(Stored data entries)
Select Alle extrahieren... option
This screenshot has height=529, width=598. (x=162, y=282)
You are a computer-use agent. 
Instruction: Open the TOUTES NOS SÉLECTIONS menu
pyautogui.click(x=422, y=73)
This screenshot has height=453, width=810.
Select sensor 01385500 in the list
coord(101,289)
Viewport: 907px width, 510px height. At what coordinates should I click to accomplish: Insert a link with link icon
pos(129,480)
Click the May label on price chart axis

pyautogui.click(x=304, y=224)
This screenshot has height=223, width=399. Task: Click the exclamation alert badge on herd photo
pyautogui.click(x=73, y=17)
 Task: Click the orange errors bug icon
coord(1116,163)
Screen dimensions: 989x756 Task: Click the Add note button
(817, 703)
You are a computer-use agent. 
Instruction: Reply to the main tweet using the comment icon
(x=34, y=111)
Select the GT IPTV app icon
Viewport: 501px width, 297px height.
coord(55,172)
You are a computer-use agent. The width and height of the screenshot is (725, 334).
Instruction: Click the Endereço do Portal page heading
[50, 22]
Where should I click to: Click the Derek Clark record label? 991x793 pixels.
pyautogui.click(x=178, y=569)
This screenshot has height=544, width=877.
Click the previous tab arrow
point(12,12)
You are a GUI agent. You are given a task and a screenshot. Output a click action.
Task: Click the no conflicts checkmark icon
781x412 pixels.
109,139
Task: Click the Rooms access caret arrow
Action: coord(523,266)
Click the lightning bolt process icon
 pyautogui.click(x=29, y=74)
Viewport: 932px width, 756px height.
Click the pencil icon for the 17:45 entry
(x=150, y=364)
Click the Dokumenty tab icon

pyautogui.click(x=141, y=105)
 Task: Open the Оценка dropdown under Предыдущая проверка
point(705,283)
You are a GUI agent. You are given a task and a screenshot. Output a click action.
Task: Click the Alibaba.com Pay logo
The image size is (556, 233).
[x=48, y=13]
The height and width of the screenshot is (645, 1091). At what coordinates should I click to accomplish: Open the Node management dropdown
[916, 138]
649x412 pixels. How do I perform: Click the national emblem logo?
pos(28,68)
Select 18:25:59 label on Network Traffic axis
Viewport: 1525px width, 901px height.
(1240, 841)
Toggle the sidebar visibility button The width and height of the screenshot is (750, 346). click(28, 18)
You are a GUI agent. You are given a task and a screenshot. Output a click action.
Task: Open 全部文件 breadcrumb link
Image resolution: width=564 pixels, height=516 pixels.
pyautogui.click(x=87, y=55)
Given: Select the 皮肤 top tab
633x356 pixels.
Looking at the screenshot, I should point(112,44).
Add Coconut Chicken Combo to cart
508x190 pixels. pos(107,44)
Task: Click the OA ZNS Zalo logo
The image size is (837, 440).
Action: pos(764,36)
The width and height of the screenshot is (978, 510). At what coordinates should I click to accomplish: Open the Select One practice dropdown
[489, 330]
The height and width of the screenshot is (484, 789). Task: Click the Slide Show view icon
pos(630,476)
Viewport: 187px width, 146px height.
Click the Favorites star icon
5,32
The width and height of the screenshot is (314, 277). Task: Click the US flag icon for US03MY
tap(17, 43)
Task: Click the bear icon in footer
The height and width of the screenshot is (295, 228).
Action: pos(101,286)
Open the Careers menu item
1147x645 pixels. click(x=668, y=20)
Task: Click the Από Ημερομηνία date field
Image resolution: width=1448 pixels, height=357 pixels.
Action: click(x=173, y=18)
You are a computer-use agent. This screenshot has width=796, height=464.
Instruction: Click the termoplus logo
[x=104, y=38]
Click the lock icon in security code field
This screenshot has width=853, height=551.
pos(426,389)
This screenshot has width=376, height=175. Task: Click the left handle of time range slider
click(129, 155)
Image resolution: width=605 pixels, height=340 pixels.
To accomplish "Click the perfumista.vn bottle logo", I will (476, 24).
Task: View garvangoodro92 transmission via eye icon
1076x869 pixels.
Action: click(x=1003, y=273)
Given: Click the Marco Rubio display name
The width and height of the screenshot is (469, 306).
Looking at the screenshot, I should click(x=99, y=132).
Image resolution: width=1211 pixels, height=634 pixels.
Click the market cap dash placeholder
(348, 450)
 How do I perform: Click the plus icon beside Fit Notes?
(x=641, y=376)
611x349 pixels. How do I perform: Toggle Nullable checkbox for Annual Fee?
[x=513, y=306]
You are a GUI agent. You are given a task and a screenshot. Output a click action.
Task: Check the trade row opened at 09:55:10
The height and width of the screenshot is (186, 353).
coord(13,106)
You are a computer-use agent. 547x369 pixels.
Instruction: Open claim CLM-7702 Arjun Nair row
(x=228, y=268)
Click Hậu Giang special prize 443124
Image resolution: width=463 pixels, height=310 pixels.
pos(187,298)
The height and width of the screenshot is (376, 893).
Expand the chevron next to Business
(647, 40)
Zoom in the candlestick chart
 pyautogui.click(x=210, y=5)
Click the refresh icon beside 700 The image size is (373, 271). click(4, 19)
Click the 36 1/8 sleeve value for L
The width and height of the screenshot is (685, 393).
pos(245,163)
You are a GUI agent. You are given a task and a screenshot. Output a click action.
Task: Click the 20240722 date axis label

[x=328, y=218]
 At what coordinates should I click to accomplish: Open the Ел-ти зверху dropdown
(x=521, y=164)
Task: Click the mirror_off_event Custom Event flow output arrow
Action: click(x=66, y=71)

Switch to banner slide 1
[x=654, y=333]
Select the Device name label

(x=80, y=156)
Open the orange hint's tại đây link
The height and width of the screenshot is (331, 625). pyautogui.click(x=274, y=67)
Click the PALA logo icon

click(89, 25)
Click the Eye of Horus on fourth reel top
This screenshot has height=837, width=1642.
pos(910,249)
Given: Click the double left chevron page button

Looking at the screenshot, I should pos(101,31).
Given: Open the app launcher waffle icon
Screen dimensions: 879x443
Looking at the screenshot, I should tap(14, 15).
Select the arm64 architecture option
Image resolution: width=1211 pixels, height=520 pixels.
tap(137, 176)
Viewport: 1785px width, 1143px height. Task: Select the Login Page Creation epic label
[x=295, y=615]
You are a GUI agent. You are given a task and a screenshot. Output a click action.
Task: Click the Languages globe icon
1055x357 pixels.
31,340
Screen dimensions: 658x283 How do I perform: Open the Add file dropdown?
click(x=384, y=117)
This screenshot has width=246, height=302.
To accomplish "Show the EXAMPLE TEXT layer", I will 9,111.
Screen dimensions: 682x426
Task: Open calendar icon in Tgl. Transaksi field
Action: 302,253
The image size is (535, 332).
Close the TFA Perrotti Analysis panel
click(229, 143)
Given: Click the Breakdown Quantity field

Required action | Nothing beyond the line containing "Viewport: 932px width, 756px height." is to be output; the lines above, from the first one onward to that line, are to be transcribed exactly.

Written answer |
Select Alle extrahieren... option
This screenshot has height=529, width=598. (x=162, y=282)
You are a computer-use agent. 
Instruction: Open the TOUTES NOS SÉLECTIONS menu
pyautogui.click(x=422, y=73)
This screenshot has height=453, width=810.
Select sensor 01385500 in the list
coord(101,289)
Viewport: 907px width, 510px height. At what coordinates should I click to accomplish: Insert a link with link icon
pos(129,480)
Click the May label on price chart axis

pyautogui.click(x=304, y=224)
This screenshot has height=223, width=399. Task: Click the exclamation alert badge on herd photo
pyautogui.click(x=73, y=17)
 Task: Click the orange errors bug icon
coord(1116,163)
Screen dimensions: 989x756 Task: Click the Add note button
(817, 703)
You are a computer-use agent. 
Instruction: Reply to the main tweet using the comment icon
(x=34, y=111)
Select the GT IPTV app icon
Viewport: 501px width, 297px height.
coord(55,172)
You are a computer-use agent. The width and height of the screenshot is (725, 334).
Instruction: Click the Endereço do Portal page heading
[50, 22]
Where should I click to: Click the Derek Clark record label? 991x793 pixels.
pyautogui.click(x=178, y=569)
This screenshot has height=544, width=877.
Click the previous tab arrow
point(12,12)
You are a GUI agent. You are given a task and a screenshot. Output a click action.
Task: Click the no conflicts checkmark icon
781x412 pixels.
109,139
Task: Click the Rooms access caret arrow
Action: coord(523,266)
Click the lightning bolt process icon
 pyautogui.click(x=29, y=74)
Viewport: 932px width, 756px height.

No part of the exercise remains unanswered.